Each spring, more than 1.5 million people visit Washington, D.C., during the National Cherry Blossom Festival, which in 2020 will be held from March 20 to April 12. Getting around the city during this popular event can be challenging, especially on the weekends. Parking is limited in the city, so the best way to get to the Tidal Basin (an inlet next to the Potomac River) and the National Mall is by public transportation.
A D.C. Circulator Bus (one bus in the fleet is painted pink for the occasion) will run every 10 minutes from Union Station to the Tidal Basin for $1. The hours of operation are 7 a.m. to 7 p.m. Monday through Friday and 9 a.m. to 7 p.m. Saturday and Sunday.
The best way to get to the Tidal Basin is to take the Metro regional subway system to the Smithsonian Station. You should be prepared for long lines during peak visiting times, particularly on the weekends. To save time, purchase your Metro fare in advance either at a Metro station vending machine or online. Be sure to have enough fare value on your SmarTrip card or farecard to make a round trip.

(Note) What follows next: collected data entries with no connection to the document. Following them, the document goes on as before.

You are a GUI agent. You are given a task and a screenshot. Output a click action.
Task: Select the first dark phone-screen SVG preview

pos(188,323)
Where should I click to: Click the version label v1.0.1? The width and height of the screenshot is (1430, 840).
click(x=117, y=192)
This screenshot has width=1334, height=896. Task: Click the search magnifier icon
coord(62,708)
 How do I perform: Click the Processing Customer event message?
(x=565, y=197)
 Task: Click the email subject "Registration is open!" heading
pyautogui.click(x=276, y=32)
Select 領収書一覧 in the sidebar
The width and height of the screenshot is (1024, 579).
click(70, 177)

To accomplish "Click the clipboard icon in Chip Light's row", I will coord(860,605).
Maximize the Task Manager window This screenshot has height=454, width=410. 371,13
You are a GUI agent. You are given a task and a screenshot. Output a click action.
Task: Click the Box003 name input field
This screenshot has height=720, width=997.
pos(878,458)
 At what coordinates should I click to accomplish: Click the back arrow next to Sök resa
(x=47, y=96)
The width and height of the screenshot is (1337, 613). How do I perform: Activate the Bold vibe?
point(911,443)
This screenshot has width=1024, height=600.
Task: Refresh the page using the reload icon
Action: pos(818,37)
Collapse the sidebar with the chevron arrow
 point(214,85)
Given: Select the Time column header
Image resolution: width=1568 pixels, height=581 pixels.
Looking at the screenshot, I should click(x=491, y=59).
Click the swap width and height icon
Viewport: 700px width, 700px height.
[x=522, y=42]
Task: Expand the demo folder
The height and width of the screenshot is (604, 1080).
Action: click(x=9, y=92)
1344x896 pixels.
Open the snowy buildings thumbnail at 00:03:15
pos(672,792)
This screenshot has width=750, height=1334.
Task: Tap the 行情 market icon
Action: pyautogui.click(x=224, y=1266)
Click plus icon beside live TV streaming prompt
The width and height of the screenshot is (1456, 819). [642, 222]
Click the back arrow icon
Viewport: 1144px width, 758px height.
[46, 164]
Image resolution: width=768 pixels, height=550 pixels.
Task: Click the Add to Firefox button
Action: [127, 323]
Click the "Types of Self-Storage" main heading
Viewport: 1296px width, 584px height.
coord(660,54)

From the Smithsonian Metro station, it's approximately 0.5 miles (0.8 kilometers) to the Tidal Basin Welcome Area. Walk south on 12th Street SW and turn right on Independence Ave SW. When you are near 14th Street SW, veer slightly left to stay on Independence Avenue SW until you reach the Tidal Basin.
If you choose to drive into the city, be aware that public parking is very limited near the National Mall so planning ahead is useful. On-street parking in Washington, D.C., is restricted during morning and evening rush hours, but you can reserve parking in advance through SpotHero and get a discount for the festival. If you choose to use a parking garage or public parking lot in the downtown area, expect to walk a good distance to reach the cherry trees on the Tidal Basin. The Hains Point parking lot in East Potomac Park has about 400 spaces and will fill up during peak times.
People with disabilities may park on West Basin Drive at the FDR Memorial, and on southbound Ohio Drive Southwest on the Washington Boundary Channel side of Hains Point (north of the intersection with Buckeye Drive Southwest).
The Cherry Blossom Shuttle—with a cost of just $1—runs from the Thomas Jefferson Memorial around Hains Point, making 11 stops along the route.
Bicycling to the Cherry Blossoms
During the National Cherry Blossom Festival, one of the best ways to get around Washington, D.C., may be by bicycle. Capital Bikeshare is available 24 hours a day, seven days a week, offering various memberships such as single-day trips and three-day passes. The National Park Service will have bicycle parking areas at the Jefferson Memorial.
Seeing the cherry blossoms does require a lot of walking. If you do not get around so easily, you can always take a taxi to the Tidal Basin. Taxis and rideshare services like Uber and Lyft are available throughout the city and will take you directly to the blossoms.
You can also take a water taxi from the Washington Harbour in Georgetown or from the Wharf to the Tidal Basin and enjoy viewing the blossoms from the water along the way. Try DC Water Taxi or Potomac River Boat Company. Sightseeing cruises are also a popular method of seeing the blossoms.